------ EXERCISE MATERIALS ------
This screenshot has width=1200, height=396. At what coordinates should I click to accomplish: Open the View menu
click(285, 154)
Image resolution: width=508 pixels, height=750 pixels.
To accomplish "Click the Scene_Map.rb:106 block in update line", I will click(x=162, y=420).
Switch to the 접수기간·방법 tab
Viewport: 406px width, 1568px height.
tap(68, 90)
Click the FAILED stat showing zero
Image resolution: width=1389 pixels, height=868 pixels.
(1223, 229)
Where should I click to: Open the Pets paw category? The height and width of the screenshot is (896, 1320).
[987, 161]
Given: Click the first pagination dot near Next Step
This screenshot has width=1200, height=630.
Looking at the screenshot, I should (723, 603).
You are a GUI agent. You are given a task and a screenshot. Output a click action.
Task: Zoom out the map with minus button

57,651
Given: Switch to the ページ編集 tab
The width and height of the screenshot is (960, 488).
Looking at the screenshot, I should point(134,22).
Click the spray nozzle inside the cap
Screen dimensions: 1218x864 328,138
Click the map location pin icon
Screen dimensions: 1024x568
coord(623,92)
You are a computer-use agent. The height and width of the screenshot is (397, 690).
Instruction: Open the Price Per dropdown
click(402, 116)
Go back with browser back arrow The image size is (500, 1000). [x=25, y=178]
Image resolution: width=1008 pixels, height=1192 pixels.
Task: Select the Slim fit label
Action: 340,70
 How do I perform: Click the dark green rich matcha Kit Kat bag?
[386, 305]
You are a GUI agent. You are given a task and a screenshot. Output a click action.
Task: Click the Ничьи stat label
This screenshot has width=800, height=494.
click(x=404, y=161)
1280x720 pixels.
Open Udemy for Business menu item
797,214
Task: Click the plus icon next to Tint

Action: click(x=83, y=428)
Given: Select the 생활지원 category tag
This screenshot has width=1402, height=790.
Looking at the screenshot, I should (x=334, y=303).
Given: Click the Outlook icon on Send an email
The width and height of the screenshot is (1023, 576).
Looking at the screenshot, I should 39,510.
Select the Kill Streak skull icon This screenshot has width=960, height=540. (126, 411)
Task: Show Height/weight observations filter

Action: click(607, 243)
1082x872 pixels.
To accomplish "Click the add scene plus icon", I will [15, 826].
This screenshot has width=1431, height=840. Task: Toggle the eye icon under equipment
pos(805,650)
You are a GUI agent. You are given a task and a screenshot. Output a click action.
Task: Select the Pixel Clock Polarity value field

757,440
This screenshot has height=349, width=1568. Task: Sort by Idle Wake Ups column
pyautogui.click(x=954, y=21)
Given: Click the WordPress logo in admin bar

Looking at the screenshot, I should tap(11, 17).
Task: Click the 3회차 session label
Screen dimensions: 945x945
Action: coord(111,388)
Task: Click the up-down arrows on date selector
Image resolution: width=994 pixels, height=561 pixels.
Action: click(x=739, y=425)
------
# INSTRUCTIONS FOR THE TASK
Each record above, from first to last, should be written out again exactly.

# EXPECTED ANSWER
This screenshot has width=1200, height=396. At what coordinates should I click to accomplish: Open the View menu
click(285, 154)
Image resolution: width=508 pixels, height=750 pixels.
To accomplish "Click the Scene_Map.rb:106 block in update line", I will click(x=162, y=420).
Switch to the 접수기간·방법 tab
Viewport: 406px width, 1568px height.
tap(68, 90)
Click the FAILED stat showing zero
Image resolution: width=1389 pixels, height=868 pixels.
(1223, 229)
Where should I click to: Open the Pets paw category? The height and width of the screenshot is (896, 1320).
[987, 161]
Given: Click the first pagination dot near Next Step
This screenshot has width=1200, height=630.
Looking at the screenshot, I should (723, 603).
You are a GUI agent. You are given a task and a screenshot. Output a click action.
Task: Zoom out the map with minus button

57,651
Given: Switch to the ページ編集 tab
The width and height of the screenshot is (960, 488).
Looking at the screenshot, I should point(134,22).
Click the spray nozzle inside the cap
Screen dimensions: 1218x864 328,138
Click the map location pin icon
Screen dimensions: 1024x568
coord(623,92)
You are a computer-use agent. The height and width of the screenshot is (397, 690).
Instruction: Open the Price Per dropdown
click(402, 116)
Go back with browser back arrow The image size is (500, 1000). [x=25, y=178]
Image resolution: width=1008 pixels, height=1192 pixels.
Task: Select the Slim fit label
Action: 340,70
 How do I perform: Click the dark green rich matcha Kit Kat bag?
[386, 305]
You are a GUI agent. You are given a task and a screenshot. Output a click action.
Task: Click the Ничьи stat label
This screenshot has width=800, height=494.
click(x=404, y=161)
1280x720 pixels.
Open Udemy for Business menu item
797,214
Task: Click the plus icon next to Tint

Action: click(x=83, y=428)
Given: Select the 생활지원 category tag
This screenshot has width=1402, height=790.
Looking at the screenshot, I should (x=334, y=303).
Given: Click the Outlook icon on Send an email
The width and height of the screenshot is (1023, 576).
Looking at the screenshot, I should 39,510.
Select the Kill Streak skull icon This screenshot has width=960, height=540. (126, 411)
Task: Show Height/weight observations filter

Action: click(607, 243)
1082x872 pixels.
To accomplish "Click the add scene plus icon", I will [15, 826].
This screenshot has width=1431, height=840. Task: Toggle the eye icon under equipment
pos(805,650)
You are a GUI agent. You are given a task and a screenshot. Output a click action.
Task: Select the Pixel Clock Polarity value field

757,440
This screenshot has height=349, width=1568. Task: Sort by Idle Wake Ups column
pyautogui.click(x=954, y=21)
Given: Click the WordPress logo in admin bar

Looking at the screenshot, I should tap(11, 17).
Task: Click the 3회차 session label
Screen dimensions: 945x945
Action: coord(111,388)
Task: Click the up-down arrows on date selector
Image resolution: width=994 pixels, height=561 pixels.
Action: click(x=739, y=425)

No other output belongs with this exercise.